- **What is required**
Only text lines belong in the answer: the lines from the first one in the records through the line with "You are a computer-use", copied exactly.

========

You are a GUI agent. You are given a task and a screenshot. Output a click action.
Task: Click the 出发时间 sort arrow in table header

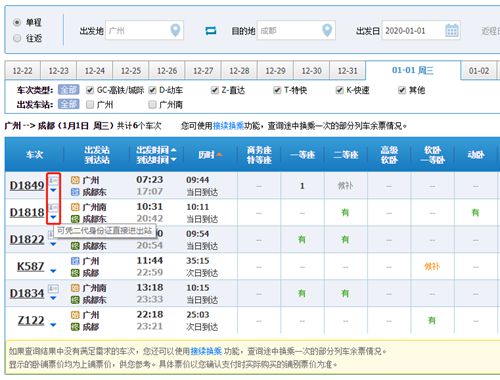[x=173, y=150]
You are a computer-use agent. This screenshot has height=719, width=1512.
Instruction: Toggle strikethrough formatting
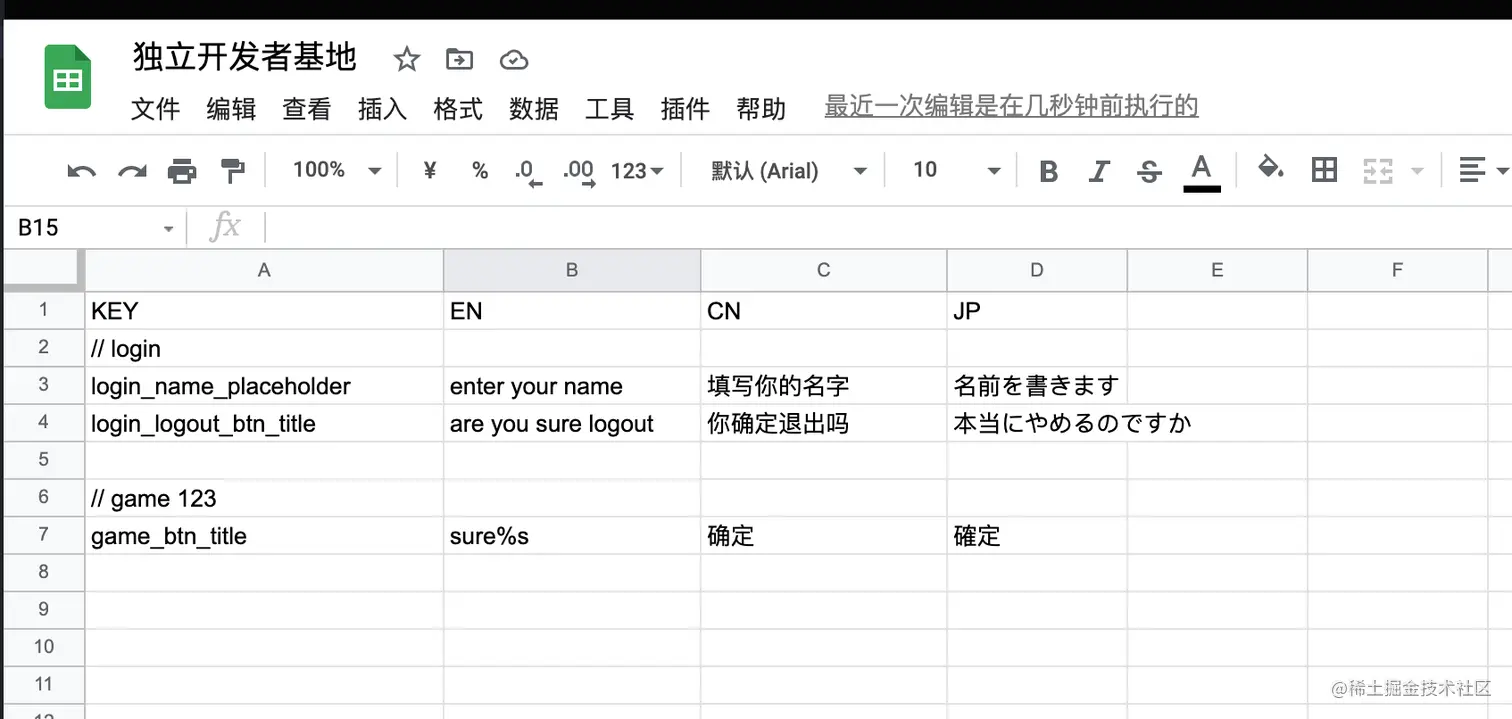[x=1149, y=171]
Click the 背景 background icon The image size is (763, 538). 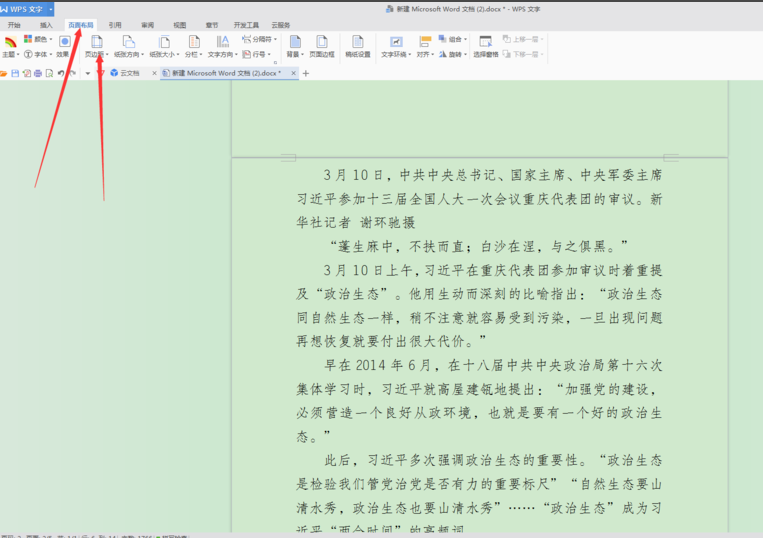click(x=294, y=46)
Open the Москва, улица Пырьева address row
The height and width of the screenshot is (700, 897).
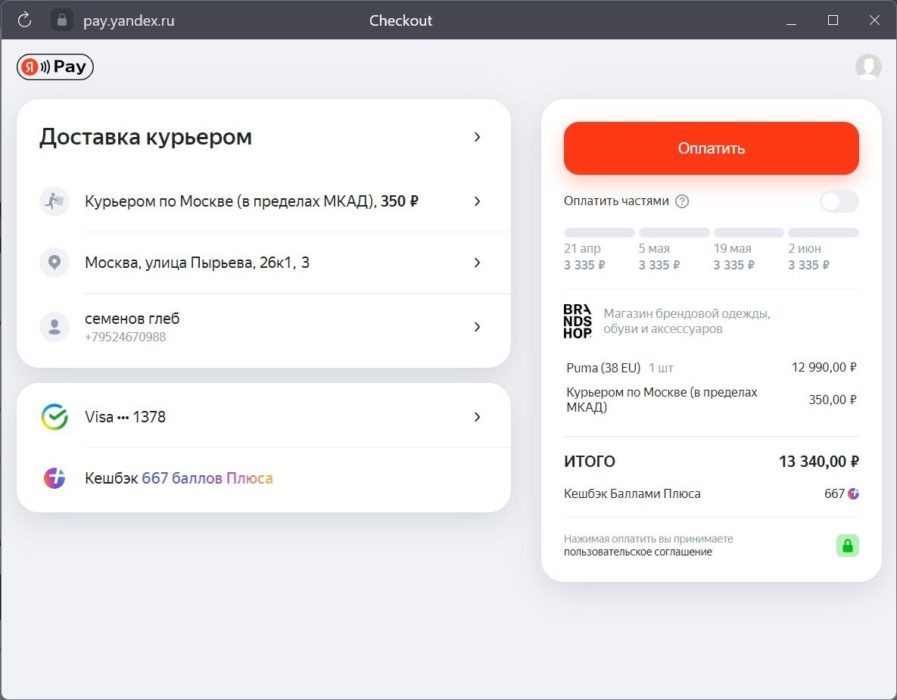(197, 263)
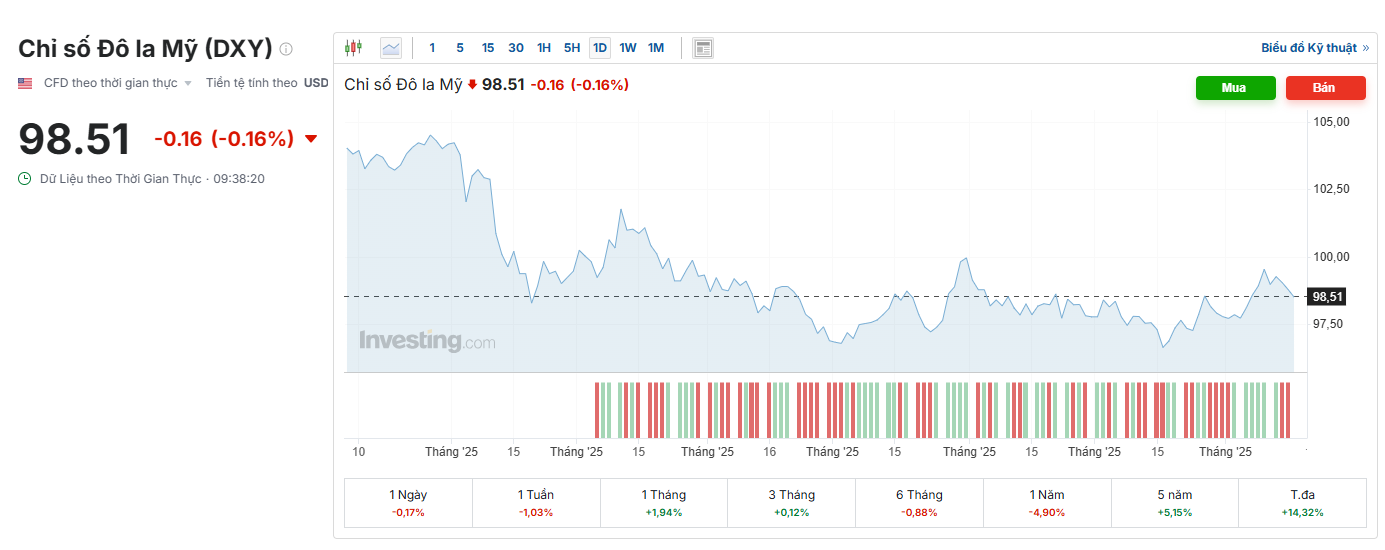Switch to candlestick chart type
This screenshot has width=1385, height=550.
[352, 48]
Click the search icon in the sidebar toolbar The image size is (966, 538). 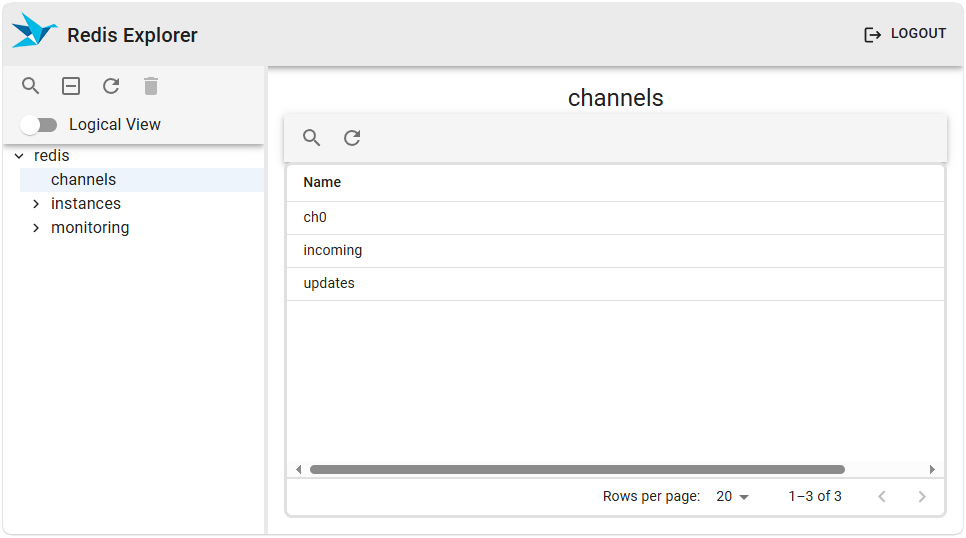pos(31,86)
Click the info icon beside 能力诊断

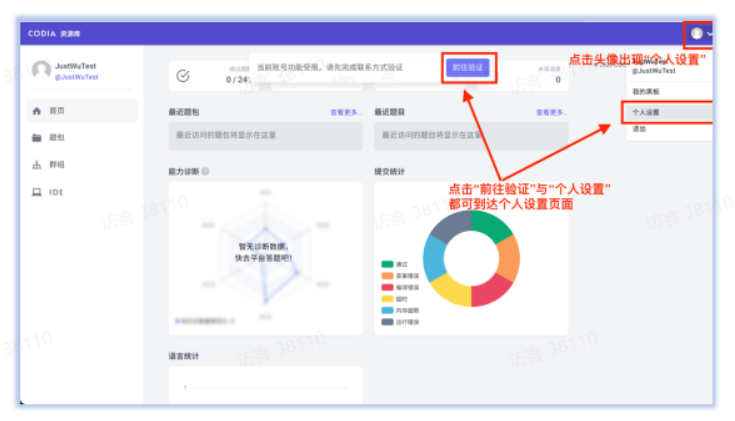tap(205, 171)
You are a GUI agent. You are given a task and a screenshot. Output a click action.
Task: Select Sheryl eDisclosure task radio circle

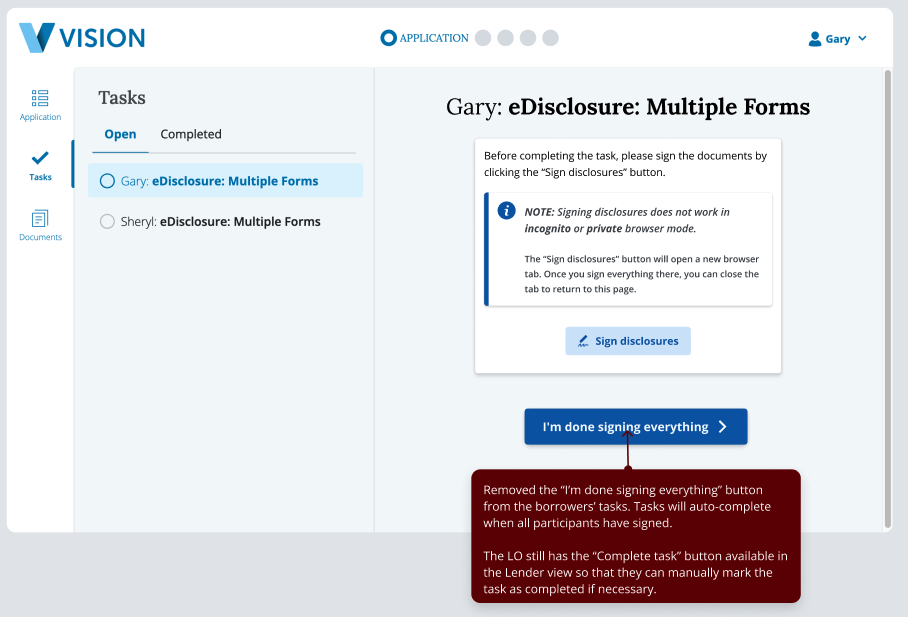click(x=108, y=222)

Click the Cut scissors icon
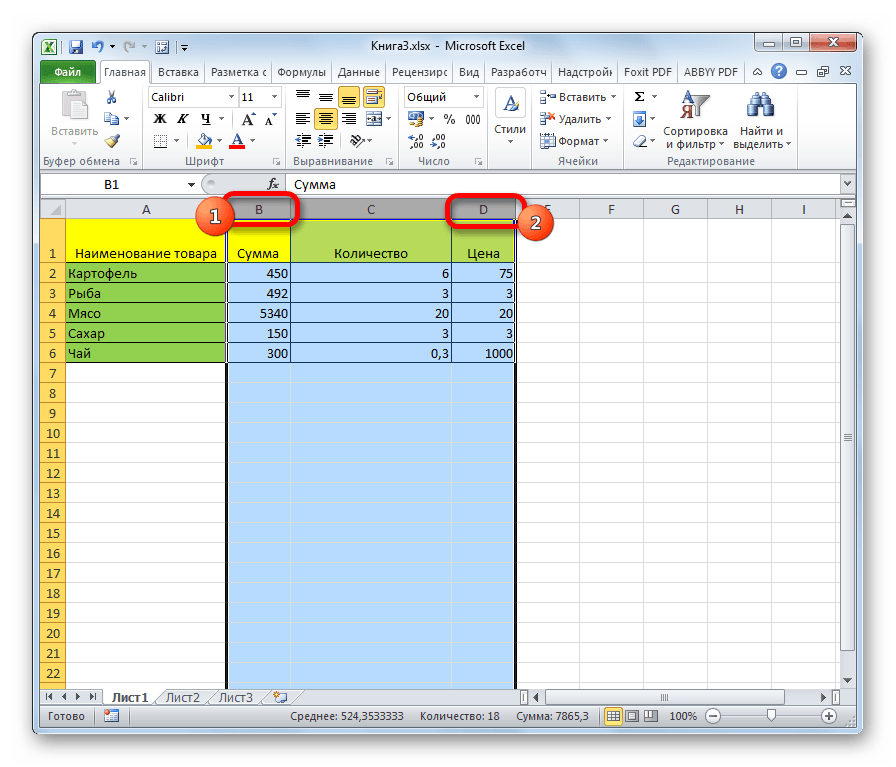[112, 97]
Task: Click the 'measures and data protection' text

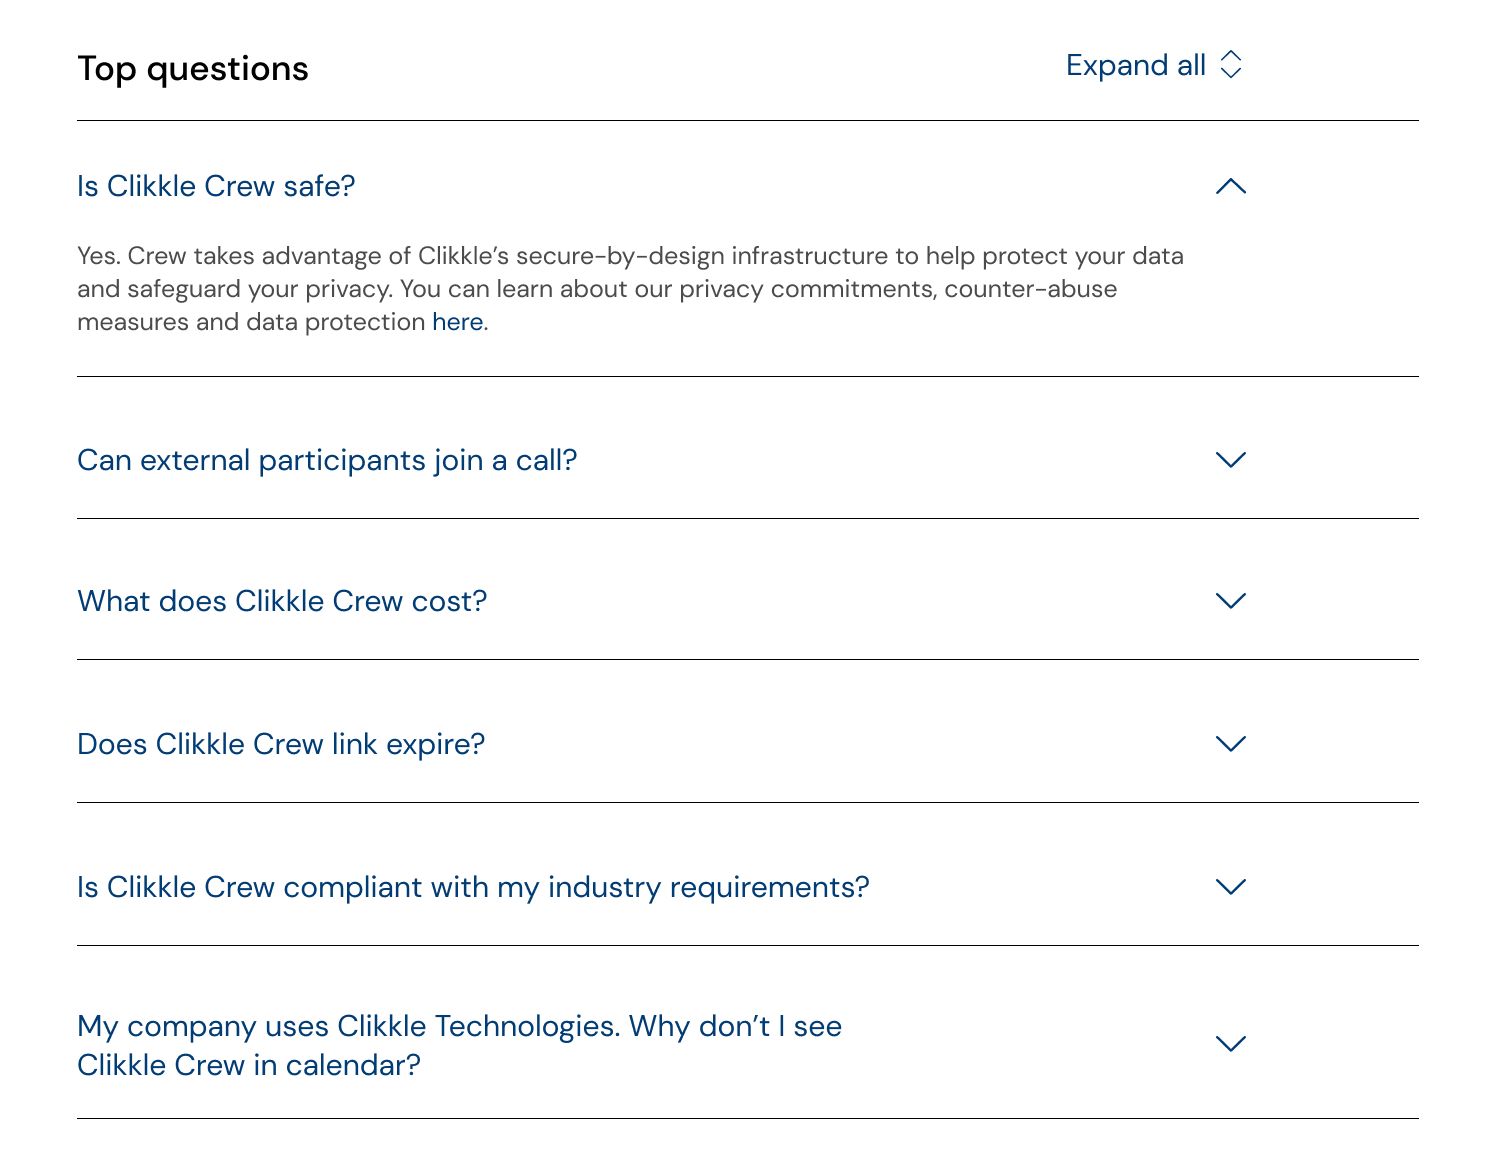Action: [x=252, y=322]
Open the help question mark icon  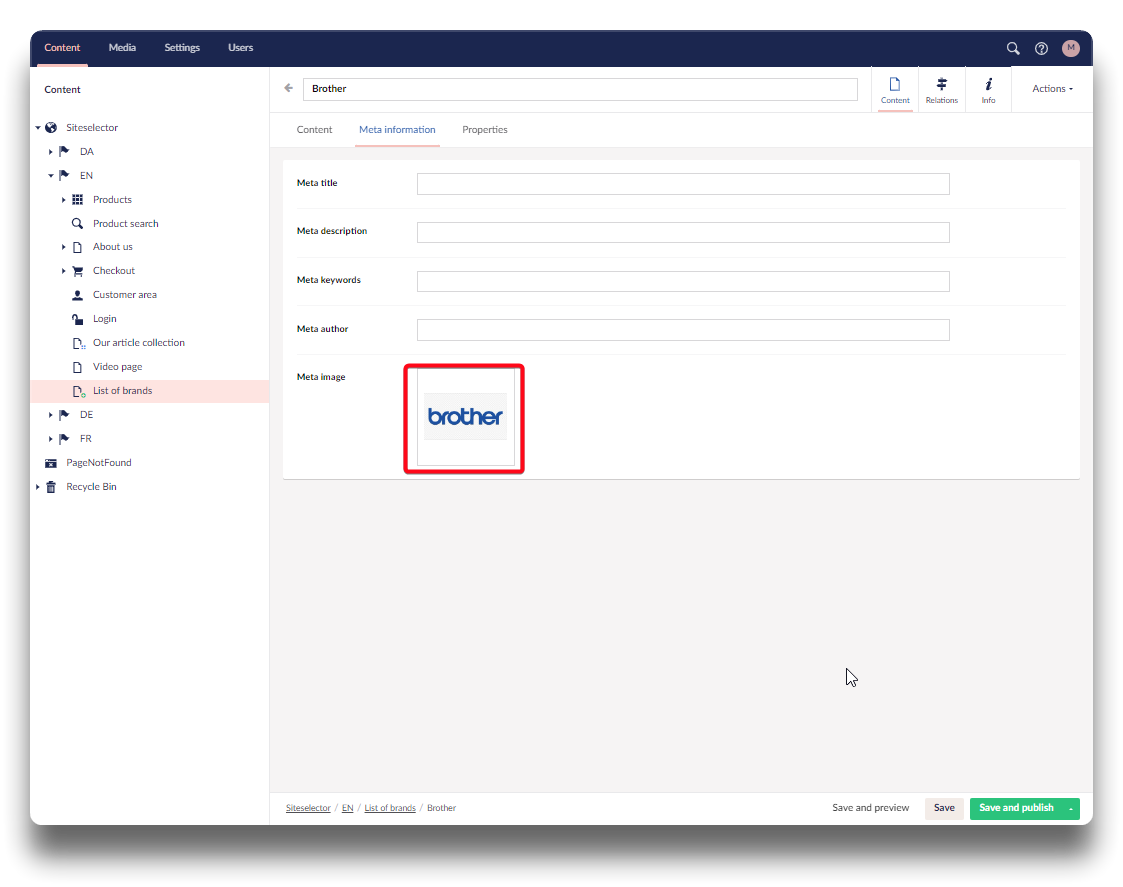click(1041, 48)
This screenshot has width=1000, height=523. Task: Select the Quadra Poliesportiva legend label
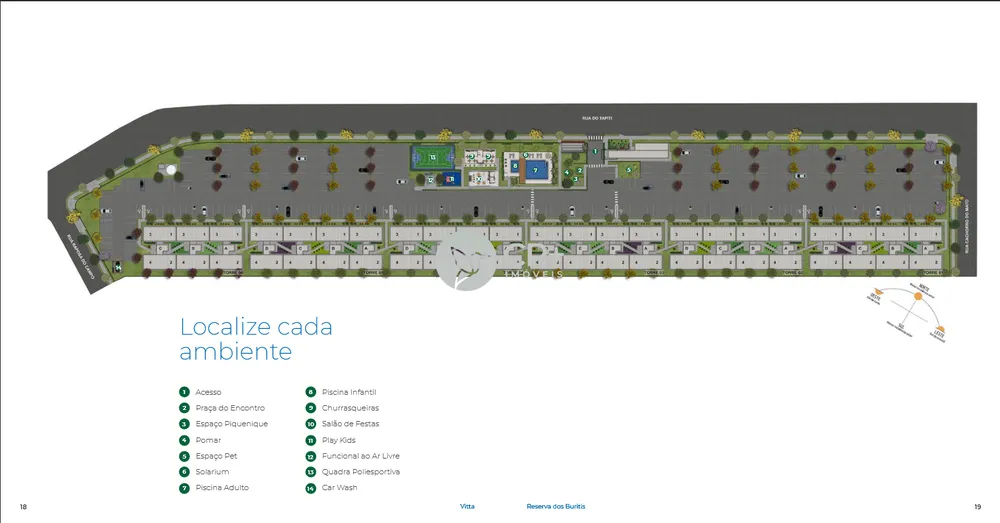tap(361, 472)
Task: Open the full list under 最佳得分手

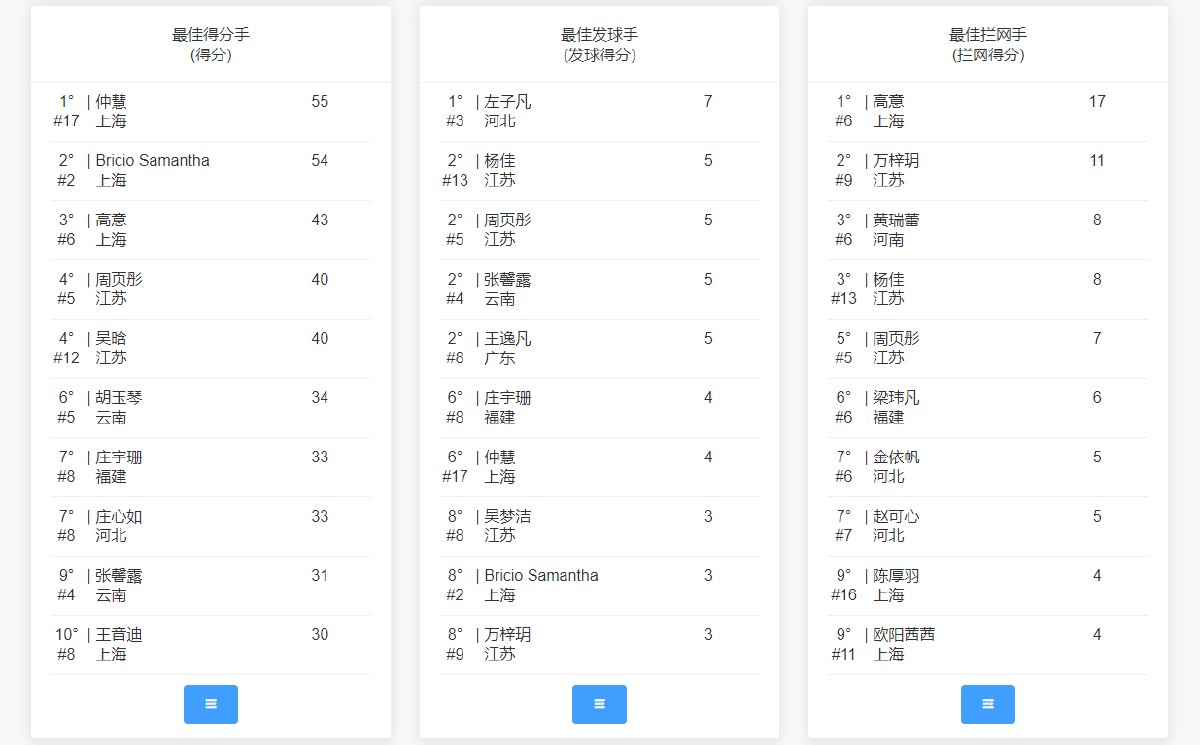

========

- **Your response**
You are a GUI agent. You are given a task and a screenshot. Output a click action.
Task: Click the 出发时间 sort arrow in table header

[x=173, y=150]
You are a computer-use agent. This screenshot has height=719, width=1512.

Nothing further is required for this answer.